Posted by: Mary Helen | 02/19/2010 at 04:35 PM
I stopped going to "playdates" when my son was about 6 months old... the new mom's couldn't believe that I had stopped breastfeeding at four months... The heat I received was UNBELIEVABLE... "no, you should really try again"... "Oh, that's such a shame".... "Did you really give it a try?"... Oy Vay!!! I'd love to call their mothers and ask if they're proud of their judgmental offspring! Dummies!
Posted by: Kathryn | 02/19/2010 at 04:40 PM
There are few things that piss me off more than busybodies who get all up in my business. Counting myself very, very lucky right now that my kid (currently) likes wearing socks and shoes.
Posted by: bejewell | 02/19/2010 at 04:44 PM
People just like to feel like they are wiser, better, more adept than others. Case in point: About two months after I had my son, we were living in an apartment complex, and I parked directly by the sidewalk, and hallway leading to my first floor apartment. One morning I woke up with a note from my 60-ish neighbor berating me for a) Parking too close with my SUV because it was so big (and it was a small one) b) Needing to park further because I needed the post-baby exercise (Thank you very much for gently pointing out I was fat) and c) Living in an apartment with a child implied that I was too transient to even be a parent. I kept that note in my car until one day my son had an explosive diaper and I needed something to clean it up with. I'm very mature.
Posted by: Lona @ I am THAT mommy | 02/19/2010 at 04:50 PM
I love your article. I can totally relate. I took my daughter to the mall last July (it was approx 80 degrees F). It was also the one of the only days that I took her out without socks. In the elevator I was chastized by a little old lady for taking my child out in public without socks. Nothing like having an old lady make a new mom feel like she is a terrible mom. I also put socks on my child and turn my back and she has them off! I have learned that it is a war that few mothers win!!!
Posted by: mommas mania | 02/19/2010 at 09:43 PM
I just found this site, and I already love it! This topic has been coming up a lot for me recently. I have written about it here ( http://nowyoureintheworld.blogspot.com/2009/09/throwing-stones-at-glass-housesor.html ) and ( http://nowyoureintheworld.blogspot.com/2010/01/so-this-latest-post-has-been-long-time.html ).
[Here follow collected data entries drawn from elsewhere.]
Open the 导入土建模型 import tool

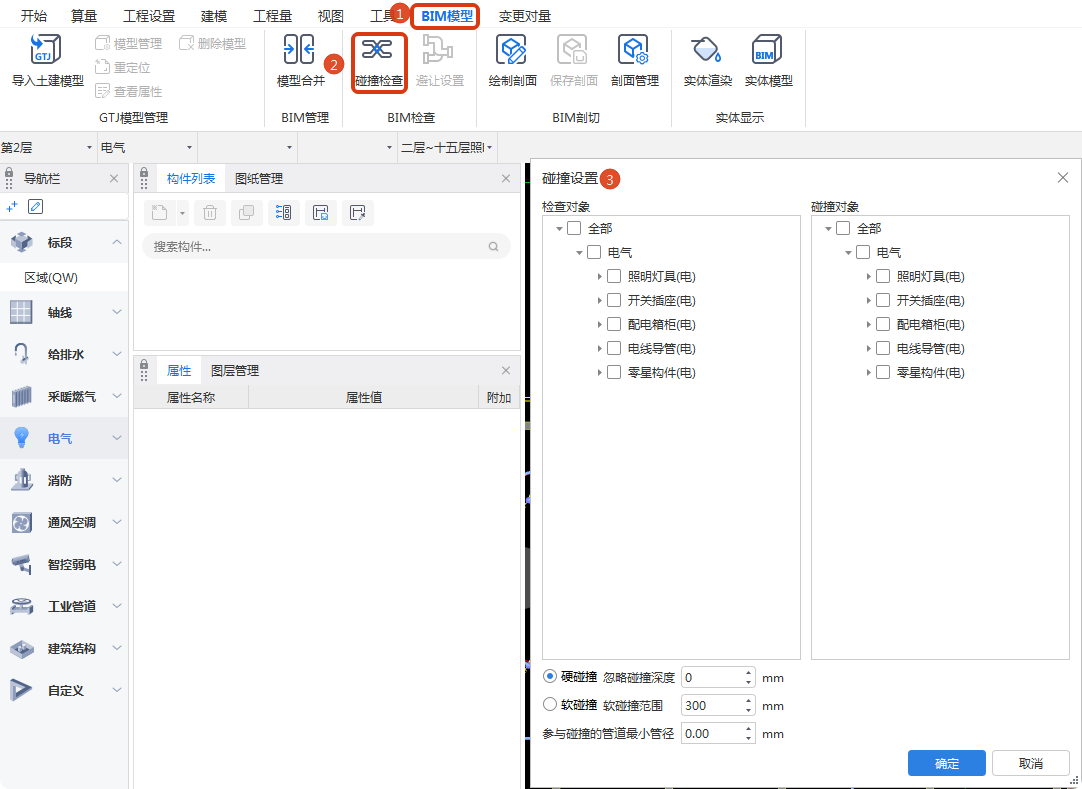44,62
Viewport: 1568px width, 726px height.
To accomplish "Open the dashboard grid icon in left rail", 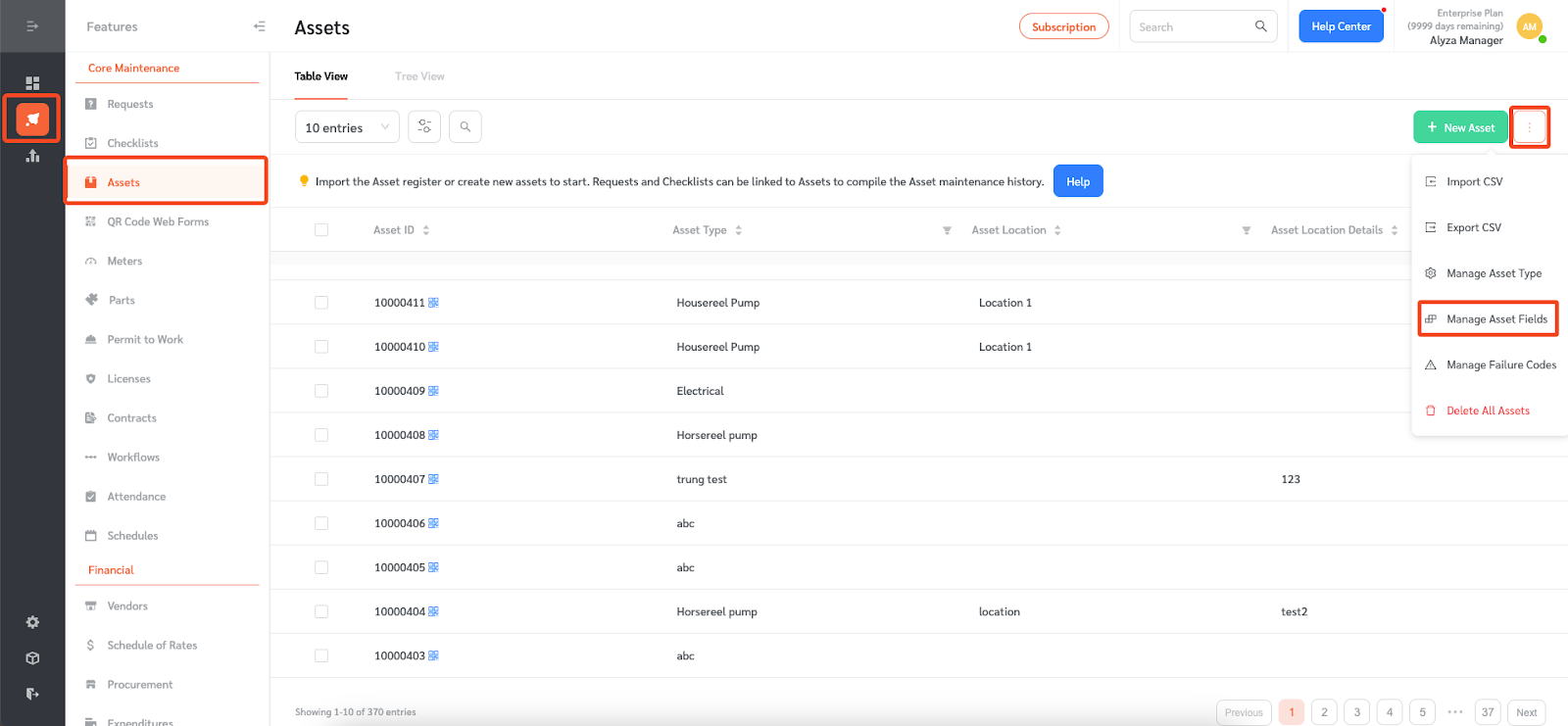I will tap(32, 83).
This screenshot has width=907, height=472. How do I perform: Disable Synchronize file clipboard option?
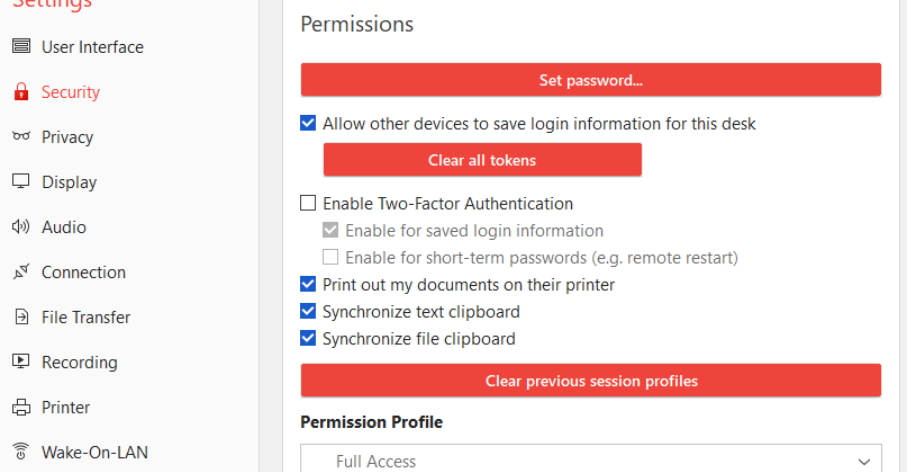[308, 339]
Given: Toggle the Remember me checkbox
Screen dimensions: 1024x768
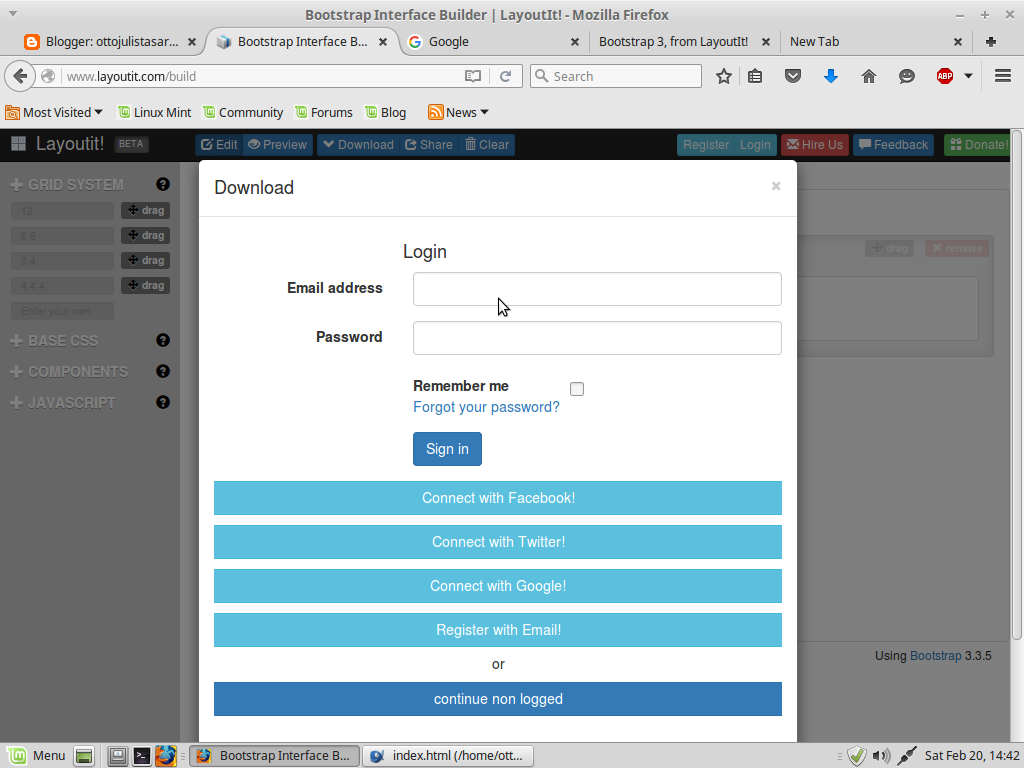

My favorite was when my daughet was a few weeks old and some old lady (what is with the old ladies?) is yellig at me for bringing the baby out in the cold as she is BLOCKING THE DOORWAY I was trying to go in thorough. If it's so damn cold, how's about you get the hell out of my way lest my baby die of hypothermia, lady?
Posted by: Megan | 02/20/2010 at 12:45 AM
I have to play devil's advocate here and defend the old ladies just a little bit.
1. When they were growing up, they probably saw babies dying of pneumonia etc. so they might be a little shell-shocked about cold babies.
2. They may have also grown up in a time when it was perfectly reasonable to talk to everyone in the grocery store - because you knew everyone.
3. They are clearly so bossy that they probably are no longer allowed in their children's and grandchildren's lives - and are therefore desperate to spew out their "motherly wisdom" on any passerby.
Check out James Lileks' hilarious book Mother Knows Worst and it will give you a little perspective on the kind of parenting wisdom these old ladies were exposed to.
With all that said, they will go to the special level of hell that is reserved for buttinskis.